--- Source extract ---

Some with Same-Sex Attraction Choose Celibacy – A Reflection on an Article in the Washington Post

A little over a year ago, I wrote an article asking and answering this question: What Does the Catholic Church Offer for those with Same-Sex Attraction? And the answer is, “the truth.” It is the same gift we offer anyone who will give us the gift of attention and presence. The truth, as revealed by God, is what we offer and celebrate along with the Sacraments, the communal life, and prayer.

Of course the truth we offer in terms of human sexuality is out of favor among many today. But the truth, in accord with Scripture and natural law, is that human sexuality is ordered to the good of procreation, and by extension, to the good of the husband and wife so that they may be strengthened for their role as parents through the bonds of sexual intimacy and the stable love and loyalty cultivated there. This benefits not only them, but even more so their children, who need a loving and stable family in which to be best raised. It is to this that human sexuality is properly ordered and why its legitimate expression is only within the bonds of marriage. All other types of sexual expression are, in one degree or another, disordered (i.e., not properly ordered to the proper ends of sexuality). Thus sex as recreation, fornication (pre-marital sex), adultery, pornography, masturbation, and homosexual acts are disordered.

---

* **Work instruction 1**: In the reflection on same-sex attraction and celibacy, rewrite the stretch from "Some with Same-Sex" through "life, and prayer.", replacing "gift" with "offering".
* **Work instruction 2**:
Answer these questions from the reflection on same-sex attraction and celibacy:
(a) What answer does the author give to the question of what the Catholic Church offers those with same-sex attraction?
(b) According to the reflection, within what bonds is the legitimate expression of human sexuality found?
(c) Besides the husband and wife, who does the reflection say benefits even more from their stable love?
* **Work instruction 3**: Continue the reflection on same-sex attraction and celibacy from where it stops.

--- Extracted data ---

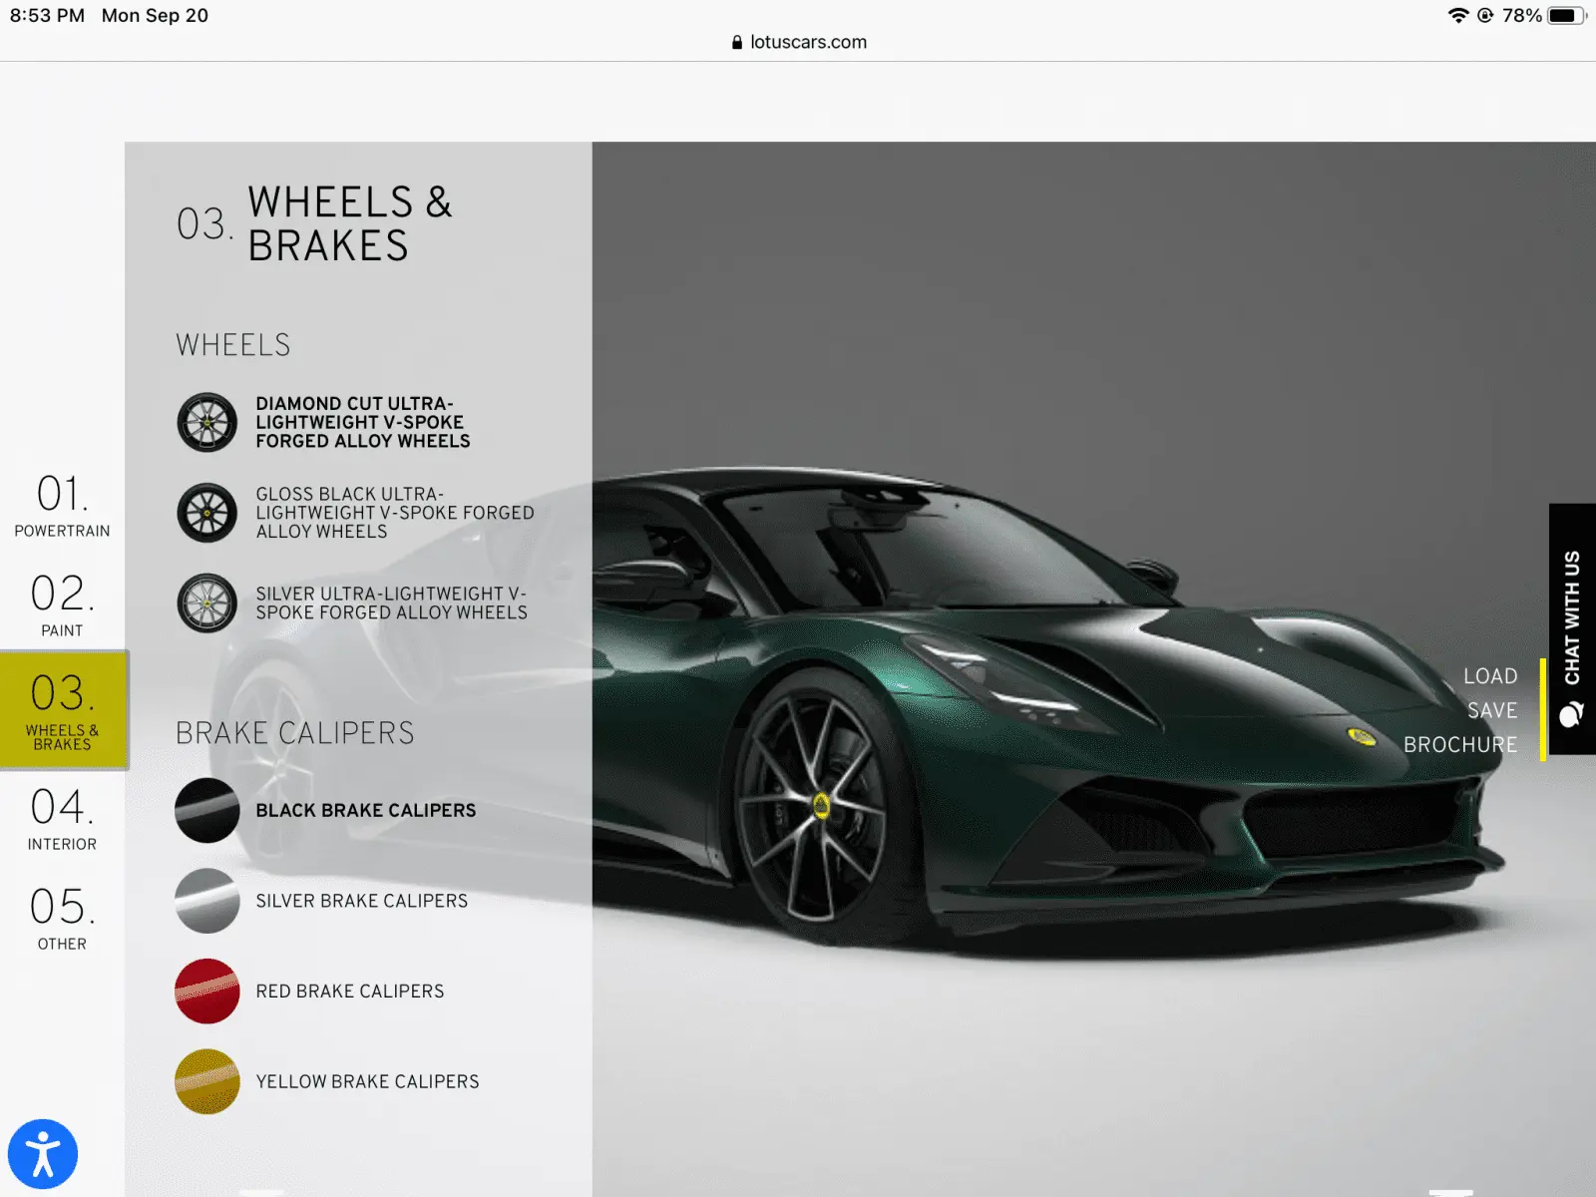Go to 01 Powertrain step
Viewport: 1596px width, 1197px height.
tap(62, 506)
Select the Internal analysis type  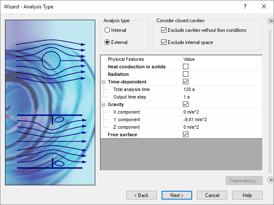[x=107, y=30]
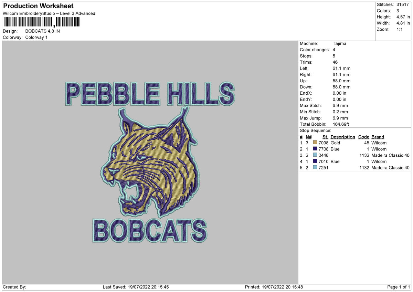The image size is (413, 292).
Task: Open the Colorway 1 selector
Action: tap(36, 38)
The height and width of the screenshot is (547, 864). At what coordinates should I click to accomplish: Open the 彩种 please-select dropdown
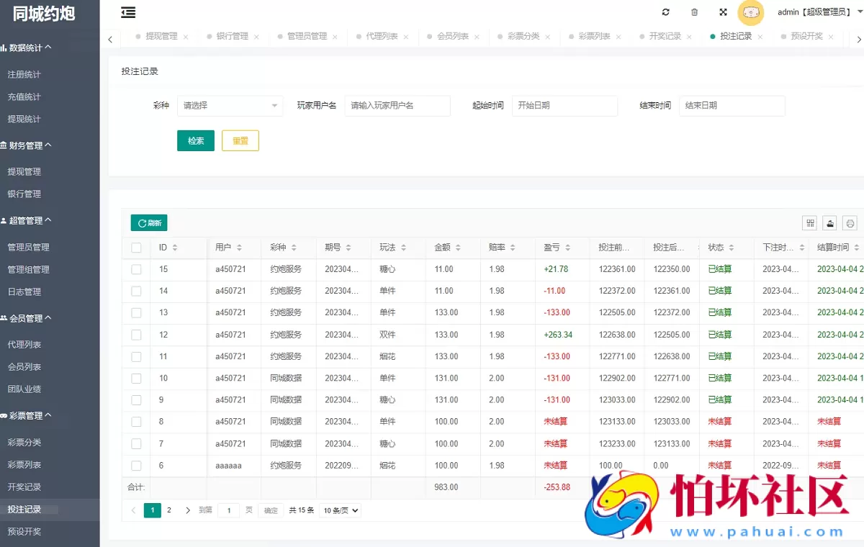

---

* **Task result 1**:
Some with Same-Sex Attraction Choose Celibacy – A Reflection on an Article in the Washington Post

A little over a year ago, I wrote an article asking and answering this question: What Does the Catholic Church Offer for those with Same-Sex Attraction? And the answer is, “the truth.” It is the same offering we offer anyone who will give us the offering of attention and presence. The truth, as revealed by God, is what we offer and celebrate along with the Sacraments, the communal life, and prayer.

* **Task result 2**:
(a) The truth.
(b) The bonds of marriage.
(c) Their children.

* **Task result 3**:
This is the truth that the Church offers to all who give us the gift of their attention. We affirm, as did St. Paul, that We do not use deception, nor do we distort the word of God. On the contrary, by setting forth the truth plainly we commend ourselves to everyone’s conscience in the sight of God (2 Cor 4:2). We do not discriminate or exempt anyone from this teaching. It is a teaching that applies equally to all and is the clear and consistent stance of Scripture and Church teaching extending all the way back into ancient Jewish times. Even if not all have lived it perfectly, it is what is taught and what is true from the Revelation of God and backed up by Natural Law.

There was an article in the Washington Post on Sunday that, thankfully, sets forth another side of the debate over those with “same-sex attraction.”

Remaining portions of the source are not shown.